Yellow-Roadway Corp. would have a combined long-haul LTL market share of nearly 60 percent, though Yellow officials say Roadway will operate as a separate unit, at least initially.

The move continues consolidation in long-haul trucking and perhaps opens the door for $32 billion giant United Parcel Service to spend some of its war chest to add LTL capacity with a long-anticipated ground acquisition of its own. FedEx Corp., fast-rising as an option for LTL shippers, also could be prodded into making another buy.

The combined Yellow-Roadway Corp. will create one of the world's largest transportation service providers. Yellow Corp. Chairman, President and CEO Bill Zollars will run the new $6 billion concern while James D. Staley, currently president and chief executive officer of Roadway, will continue to lead Roadway, which will be an operating unit under the Yellow-Roadway holding company.

Zollars said Yellow-Roadway's combination would go slowly at first until officials of both companies get a closer look at how both companies operate internally. "Frankly, integrating the operations today doesn't make a lot of sense," Zollars said. "They are running very efficiently right now. You get into a diseconomy of scale at some point."

Shippers were stunned by the biggest trucking news of the year. It occurred in the dog days of summer but served as giant hit of Jolt cola in a big wake-up call for corporate traffic managers and logisticians.
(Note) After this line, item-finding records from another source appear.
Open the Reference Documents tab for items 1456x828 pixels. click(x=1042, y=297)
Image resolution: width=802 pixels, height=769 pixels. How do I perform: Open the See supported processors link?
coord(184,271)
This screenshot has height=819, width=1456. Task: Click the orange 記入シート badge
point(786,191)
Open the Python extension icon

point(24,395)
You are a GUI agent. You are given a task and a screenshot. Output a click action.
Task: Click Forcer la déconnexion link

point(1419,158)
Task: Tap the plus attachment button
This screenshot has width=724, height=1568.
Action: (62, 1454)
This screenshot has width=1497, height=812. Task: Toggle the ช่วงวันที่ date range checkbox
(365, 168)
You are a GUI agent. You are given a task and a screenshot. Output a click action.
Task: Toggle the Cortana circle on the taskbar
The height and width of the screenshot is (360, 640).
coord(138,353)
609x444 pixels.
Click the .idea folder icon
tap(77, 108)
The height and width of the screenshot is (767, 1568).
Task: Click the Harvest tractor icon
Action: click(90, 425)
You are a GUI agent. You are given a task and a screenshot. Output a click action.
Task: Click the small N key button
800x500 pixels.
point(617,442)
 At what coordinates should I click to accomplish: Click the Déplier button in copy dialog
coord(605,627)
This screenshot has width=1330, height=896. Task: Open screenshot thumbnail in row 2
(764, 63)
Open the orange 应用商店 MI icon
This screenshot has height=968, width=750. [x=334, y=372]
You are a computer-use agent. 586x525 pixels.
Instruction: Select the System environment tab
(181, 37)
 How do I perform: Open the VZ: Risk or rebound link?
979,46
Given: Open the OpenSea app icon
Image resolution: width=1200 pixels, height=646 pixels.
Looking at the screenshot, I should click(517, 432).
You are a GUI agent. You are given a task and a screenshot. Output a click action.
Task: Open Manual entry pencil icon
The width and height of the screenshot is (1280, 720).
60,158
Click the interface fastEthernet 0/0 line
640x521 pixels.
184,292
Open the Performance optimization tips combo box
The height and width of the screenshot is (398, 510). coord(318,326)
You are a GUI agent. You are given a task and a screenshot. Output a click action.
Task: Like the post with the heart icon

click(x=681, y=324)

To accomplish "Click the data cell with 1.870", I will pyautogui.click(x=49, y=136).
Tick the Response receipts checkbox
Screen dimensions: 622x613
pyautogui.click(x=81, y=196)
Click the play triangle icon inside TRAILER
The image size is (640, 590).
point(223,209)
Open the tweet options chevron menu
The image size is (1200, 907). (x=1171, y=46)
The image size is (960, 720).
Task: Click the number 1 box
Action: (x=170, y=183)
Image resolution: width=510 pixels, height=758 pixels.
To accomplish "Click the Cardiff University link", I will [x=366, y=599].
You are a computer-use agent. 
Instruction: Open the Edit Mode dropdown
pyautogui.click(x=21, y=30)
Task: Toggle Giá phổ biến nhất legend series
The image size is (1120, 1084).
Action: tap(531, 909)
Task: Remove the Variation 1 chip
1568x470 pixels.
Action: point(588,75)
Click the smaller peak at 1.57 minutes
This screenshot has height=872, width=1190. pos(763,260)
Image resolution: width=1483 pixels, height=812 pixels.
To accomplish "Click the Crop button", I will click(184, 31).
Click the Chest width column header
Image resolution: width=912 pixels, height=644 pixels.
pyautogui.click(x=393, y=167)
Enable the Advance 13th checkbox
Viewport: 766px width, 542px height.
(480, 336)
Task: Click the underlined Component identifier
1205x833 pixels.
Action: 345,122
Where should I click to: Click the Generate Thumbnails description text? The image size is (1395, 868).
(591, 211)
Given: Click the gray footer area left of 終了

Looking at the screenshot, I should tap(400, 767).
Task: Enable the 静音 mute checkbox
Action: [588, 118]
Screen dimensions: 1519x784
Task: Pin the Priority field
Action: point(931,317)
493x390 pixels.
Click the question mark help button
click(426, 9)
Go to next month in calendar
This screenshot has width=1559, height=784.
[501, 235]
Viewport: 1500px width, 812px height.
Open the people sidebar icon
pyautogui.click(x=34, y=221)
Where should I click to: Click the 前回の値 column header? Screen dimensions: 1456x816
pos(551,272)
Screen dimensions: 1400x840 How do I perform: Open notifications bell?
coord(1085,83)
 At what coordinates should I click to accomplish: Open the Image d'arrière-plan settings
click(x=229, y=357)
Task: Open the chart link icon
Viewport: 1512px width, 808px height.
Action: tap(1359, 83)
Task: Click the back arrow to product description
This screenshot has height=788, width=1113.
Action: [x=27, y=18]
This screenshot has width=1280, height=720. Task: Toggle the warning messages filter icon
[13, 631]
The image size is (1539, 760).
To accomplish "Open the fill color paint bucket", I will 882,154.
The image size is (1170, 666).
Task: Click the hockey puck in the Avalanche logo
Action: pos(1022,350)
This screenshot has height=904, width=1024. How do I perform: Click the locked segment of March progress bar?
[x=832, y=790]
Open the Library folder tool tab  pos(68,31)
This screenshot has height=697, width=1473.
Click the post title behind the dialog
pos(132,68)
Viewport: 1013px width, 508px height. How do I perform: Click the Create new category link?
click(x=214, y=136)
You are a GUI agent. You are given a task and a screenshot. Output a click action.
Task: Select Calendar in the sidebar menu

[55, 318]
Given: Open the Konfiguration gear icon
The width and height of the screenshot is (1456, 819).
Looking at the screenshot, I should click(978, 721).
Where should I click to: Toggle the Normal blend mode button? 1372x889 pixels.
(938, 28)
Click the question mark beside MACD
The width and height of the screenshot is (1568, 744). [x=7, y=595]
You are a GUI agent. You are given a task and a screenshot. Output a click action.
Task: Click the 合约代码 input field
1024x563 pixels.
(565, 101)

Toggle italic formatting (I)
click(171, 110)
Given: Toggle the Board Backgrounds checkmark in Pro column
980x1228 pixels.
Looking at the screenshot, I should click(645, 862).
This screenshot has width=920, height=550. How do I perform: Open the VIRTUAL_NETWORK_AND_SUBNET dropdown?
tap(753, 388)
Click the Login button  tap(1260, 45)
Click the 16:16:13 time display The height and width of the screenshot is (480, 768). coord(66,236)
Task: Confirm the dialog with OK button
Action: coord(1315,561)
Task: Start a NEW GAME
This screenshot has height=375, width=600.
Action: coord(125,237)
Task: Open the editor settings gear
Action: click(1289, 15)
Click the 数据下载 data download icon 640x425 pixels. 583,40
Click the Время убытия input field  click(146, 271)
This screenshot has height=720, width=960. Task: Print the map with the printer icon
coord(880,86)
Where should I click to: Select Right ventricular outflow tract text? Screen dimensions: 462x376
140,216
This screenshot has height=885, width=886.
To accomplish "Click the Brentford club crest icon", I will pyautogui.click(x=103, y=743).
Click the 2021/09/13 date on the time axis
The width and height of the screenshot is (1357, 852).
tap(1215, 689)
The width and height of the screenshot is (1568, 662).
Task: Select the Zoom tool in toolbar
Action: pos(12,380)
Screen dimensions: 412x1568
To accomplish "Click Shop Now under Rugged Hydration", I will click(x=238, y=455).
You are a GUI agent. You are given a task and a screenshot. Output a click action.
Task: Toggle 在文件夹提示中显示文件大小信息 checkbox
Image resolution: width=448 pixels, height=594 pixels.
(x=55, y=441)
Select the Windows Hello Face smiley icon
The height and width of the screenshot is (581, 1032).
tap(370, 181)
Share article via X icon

"Whoa, man alive!," said Al Giunchi, corporate traffic manager of Hartz Mountain Corp., Secaucus, N.J., echoing many shippers' sentiments. "My biggest concern now is (rate) negotiations. Yellow just increased its business by 34 percent. Come negotiations time, it's either going to be a lively discussion or it's going to be all one-way. It's going to be like negotiating with IBM when it was the only game in town."

Giunchi said shippers will have to be on the top of their game in rate negotiations in dealing with the new $6 billion gorilla on the LTL block. "I think it reduces shipper options," he said. "This company will have more than 50 percent of the long-haul market. That's a concern, having 50 to 60 percent of the long-haul market."

In less than a year the Big Four LTL unionized carriers -- Roadway, Yellow, Consolidated Freightways and ABF Freight System -- have been reduced to two ownership entities. CF closed last Labor Day, taking nearly $2 billion in capacity off the market. At $1.3 billion, ABF now is the lesser half of what can be called the "Big Two" unionized carriers.

After the new $6 billion Yellow-Roadway Corp., the next-largest LTL carriers are all nonunion. There's $2 billion FedEx Freight (the two-year-old combination of Viking Freight and American Freightways); $2 billion Con-Way Transportation Services (the perennial leader in LTL profitability with around $200 million operating profit annually) and $1.3 billion Overnite Transportation Co.

Zollars said shippers might not notice much difference in the first days of the merger. Both companies are operating at about 90 percent capacity, Zollars said. "Capacity will take care of itself over time," Zollars said. "We're going to have a minimum of customer leakage."